Of these fields, the most important to us are the following:

  • NumberOfNames: contains the number of export functions.
  • AddressOfNames and AddressOfNameOrdinals: these are pointers to parallel arrays which contain the name of each function and their index into the addresses table respectively.
  • AddressOfFunctions: pointer to the array which contains the addresses of the export functions.

The general algorithm for finding the vaddress of our target functions is pretty straightforward. We walk the AddressOfNames and AddressOfNameOrdinals tables in parallel (using the same index) until we find the function name we’re looking for in the AddressOfNames table. Once we do, we copy the ordinal it corresponds to from the AddressOfNameOrdinals table and use that to index into the AddressOfFunctions table and get the function’s vaddress.

The assembly code needed to do this can be seen in Figure 6 below which shows how the previously discussed Metasploit file virus walks the exports table.

fig-6 Figure 6: Shellcode that parses the exports table to find the target function

First, the green-highlighted section of code grabs the pointer to our AddressOfNames table, and initializes the index we’ll be using to search that table to the number of entries in it; later sections of the code will then be decrementing that counter with each iteration until it reaches zero, effectively going through each name in the AddressOfNames table in reverse order. This first section of the code then grabs the RVA of the name’s buffer, and adds it to the VA of the DLL’s image to get the VA of the name buffer which will be processed in the next code section.

The purple section of the code is what the malware uses to check if the current iteration’s function name is the one it’s looking for. Instead of a simple string comparison, it computes a hash of the name and compares it against a pre-computed value; if the two match, then it knows that it has found its target function. The main objective of this is to obfuscate the name of the function it’s looking for, since an analyst would need to hash all of the module’s exported names in order to check which function the malware is looking for. We’ll talk about how to circumvent these measures in the next final section.

Once the malware finds its target function, then it proceeds into executing the cyan code block which is responsible for resolving the target function’s vaddress. First, it uses the current index to the AddressOfNames table to index into the AddressOfNameOrdinals table and fetch the ordinal corresponding to the current function.
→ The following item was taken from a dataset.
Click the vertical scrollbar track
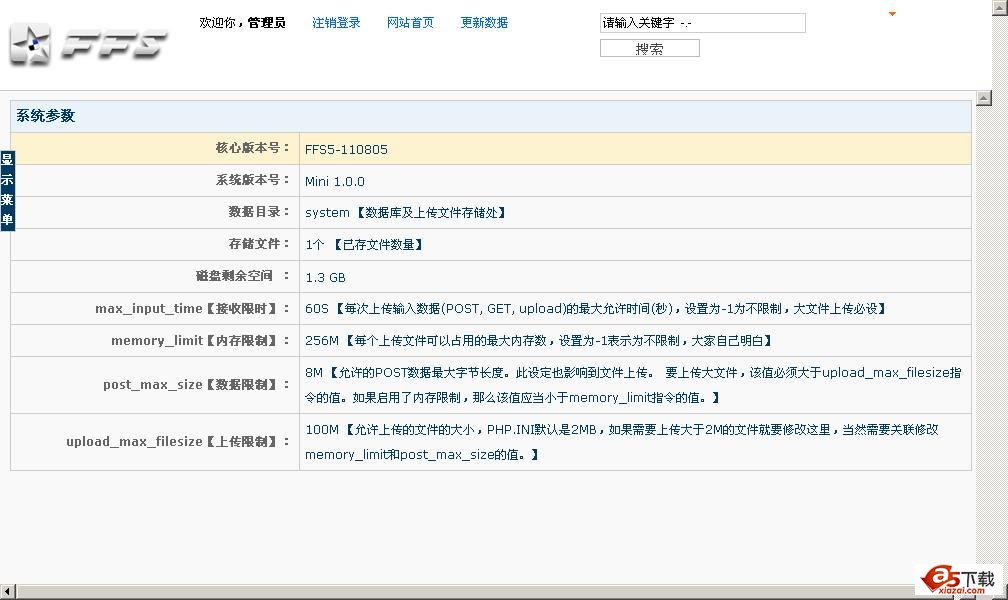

Then, it indexes into the AddressOfFunctions table using that same ordinal to fetch the vaddress of our target function. Finally, it stores the resolved address into the appropriate stack variable and either moves on to the next iteration (if there’s still one more function to resolve), or quits the dynamic API resolution code altogether (if all function names have been resolved).

Tackling Module and API Hashing:

Coming back to the purple section of the code concerned with API hashing, we can circumvent this by either using a debugger or using rainbow tables.

For the first method, we can essentially set a breakpoint right after the name is resolved and see which function it was looking for. Doing so on our previous code sample, we can see that the first hash for instance corresponds to the CreateThread() API function (Figure 7).

fig-7 Figure 7: Examining the resolved function VA in a debugger by means of a breakpoint

For the second method, we can either compute our own rainbow tables using FLARE’s shellcode_hashes for instance, or rely on the extensive OALabs’ HashDB rainbow table which already includes many hashes for many malware families.

Conclusion:

In this blogpost, we’ve gone over the following points:

  • Types of linking: static, dynamic implicit, dynamic explicit.
  • How to locate the Process Environment Block during execution (using the TEB and FS/GS register)
  • How to get the list of loaded modules in a process.
  • How to find the in-memory PE images of loaded DLLs.
  • How to parse the exports table of a loaded DLL during execution.
  • How to circumvent API name hashing.

Combining these concepts together allows us to effectively analyze malware that dynamically imports its dependencies without having to rely on the conventional methods.

This post is licensed under CC BY 4.0 by the author.